Abstract
BACKGROUND:
A large proportion of patients with chronic stroke have permanent lower limb functional disability leading to reduced levels of independent mobility. Individually, both cross-education of strength and mirror therapy have been shown to improve aspects of lower limb functioning post-stroke.
OBJECTIVES:
This case report examined whether the novel combination of both therapies could be a feasible intervention leading to improvements in lower limb impairments and functional ability for a post-stroke individual.
METHODS:
The participant was a 66-year-old male and was six months’ post-stroke. Due to hemiparesis and spasticity he had lower limb motor impairment. The participant engaged in a combination of cross-education strength training plus mirror therapy three days per week for four weeks. Outcome measures included Maximal Voluntary Contraction, Modified Ashworth Scale, 10 Metre Walk Test, Timed Up and Go and London Handicap Scale. Intervention adherence, adverse effects and subjective feedback were also recorded.
RESULTS:
Maximal Voluntary Contraction increased in both limbs. Improvements were also seen in the Modified Ashworth Scale, 10 Metre Walk Test and Timed Up and Go. Improvements in function were reflected in a positive increase in self-perceived participation scores. The intervention was well received and no adverse effects were noted for the participant.
DISCUSSION:
The positive outcomes from this new combination therapy for this participant are encouraging and indicate the potential benefit of mirror therapy as an adjunct to cross-education training for improving lower limb strength, spasticity and motor function post-stroke.
Introduction
Stroke is the leading global cause of adult disability [1]. There are two main types of stroke; ischemic and hemorrhagic, with ischemic being the most common [1]. Seventeen million people suffer a stroke annually, of which five million are permanently disabled [1]. Twelve months after stroke 35% of patients who presented with lower limb hemiparesis will still show reduced functional ability [2], which is associated with high levels of anxiety and poorer quality of life [3].

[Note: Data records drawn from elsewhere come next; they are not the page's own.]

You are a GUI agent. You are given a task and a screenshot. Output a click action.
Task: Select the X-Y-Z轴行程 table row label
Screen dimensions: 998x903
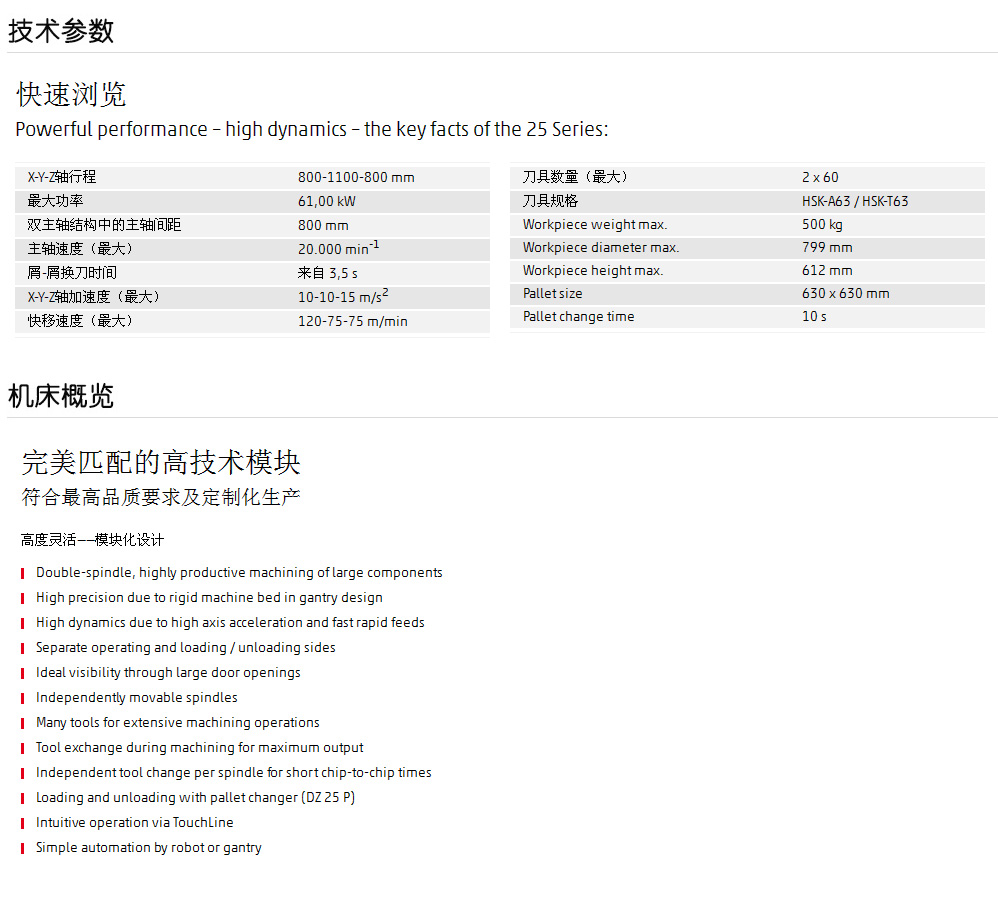point(62,177)
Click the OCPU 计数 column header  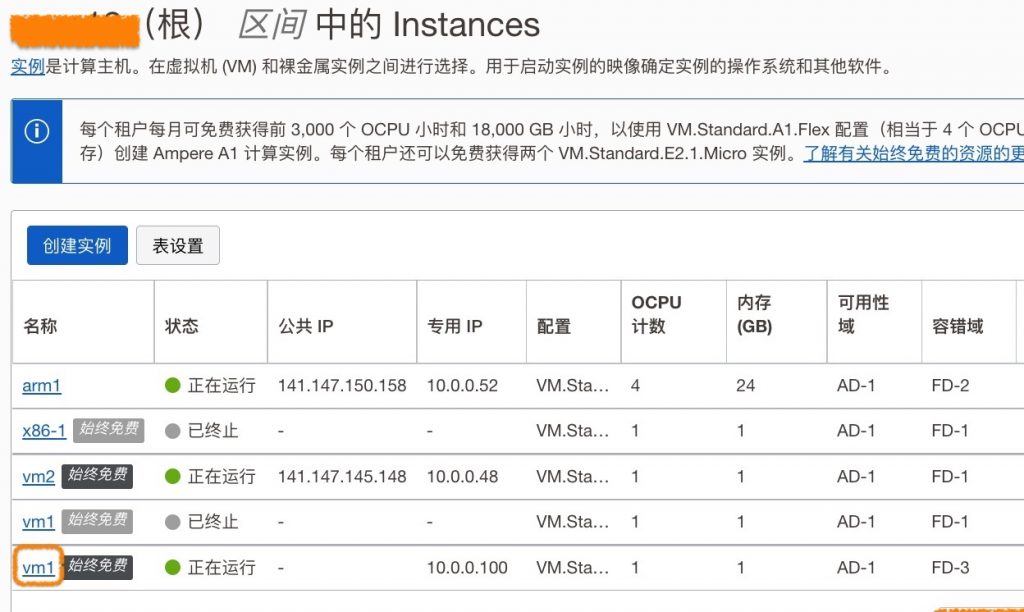click(656, 314)
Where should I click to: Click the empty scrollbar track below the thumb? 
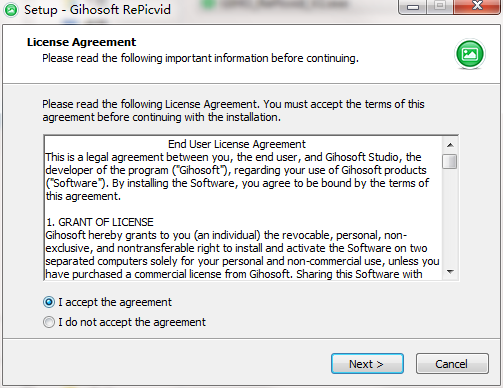click(450, 217)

Hemiparesis, a one sided muscle weakness [4], spasticity, an increased muscle tone [5], and reduced motor function are the most commonly reported physical impairments post-stroke [6, 7]. Hemiparesis following stroke is commonly more noticeable in distal muscle groups [8]. Maximal dorsiflexor torque of the more-affected (MA) limb can be reduced to as little as 38% of the less-affected (LA) limb [9]. Spasticity develops in 25%–30% of patients and in the lower limbs occurs predominantly in the ankle [10]. Ankle dorsiflexion dysfunction is particularly common due to weakness and spasticity, contributing to walking impairment [11]. Commonly performed rehabilitation techniques usually consist of repetitive active assisted and passive manual movements primarily addressing the MA limb directly [12], because in many cases the impairment of the MA limb is too great to be engaged in active exercise, which also denies the possibility of independent home training as therapist assistance is needed [13]. Innovative rehabilitation techniques that primarily engage the LA limb, such as cross-education and mirror therapy, are increasingly gaining recognition and may have potential to achieve rehabilitative outcomes in the MA limb post-stroke [14].
Cross-education, the performance improvement in the untrained homologous muscle after unilateral exercise [15], was first described by Scripture et al. in 1894 [16]. Cross-education of strength involves applying a unilateral strength training programme to a specific set of muscles with the aim of achieving bilateral strength gains in both the trained and the matching contralateral untrained muscle [17]. A recent review of the literature [18] found definite evidence supporting the existence of the phenomenon of cross-education with the average degree of strength increase for the untrained limb being 11.9% of initial strength. A healthy person usually trains limbs bilaterally in an attempt to improve strength or function. However, from the perspective of rehabilitation, cross-education may provide a way to benefit recovery after unilateral orthopaedic injury or neurological damage [17]. It is thought that adaptations mediating cross-education occur primarily on a neurological level, rather than a muscular level, and increased activation in the untrained motor cortex results in increased neural drive through the motor pathway to the contralateral untrained limb [19].
The use of cross-education as a treatment option for the lower extremity in stroke rehabilitation is a relatively new concept. Dragert & Zehr [20] were the first to investigate the phenomenon in the stroke population, reporting strength increases of 34% in the trained limb and 31% in the untrained limb after six weeks of maximal isometric contractions. They also report a positive effect on motor function with significant improvements in Timed Up and Go (TUG) scores. Although the study did not find significant improvements in spasticity, previous studies have reported a reduction in contralateral H-reflex excitability during unilateral training [21, 22]. A recent systematic literature review [23] supports the findings and concludes that cross–education can be effective in the lower extremity post-stroke.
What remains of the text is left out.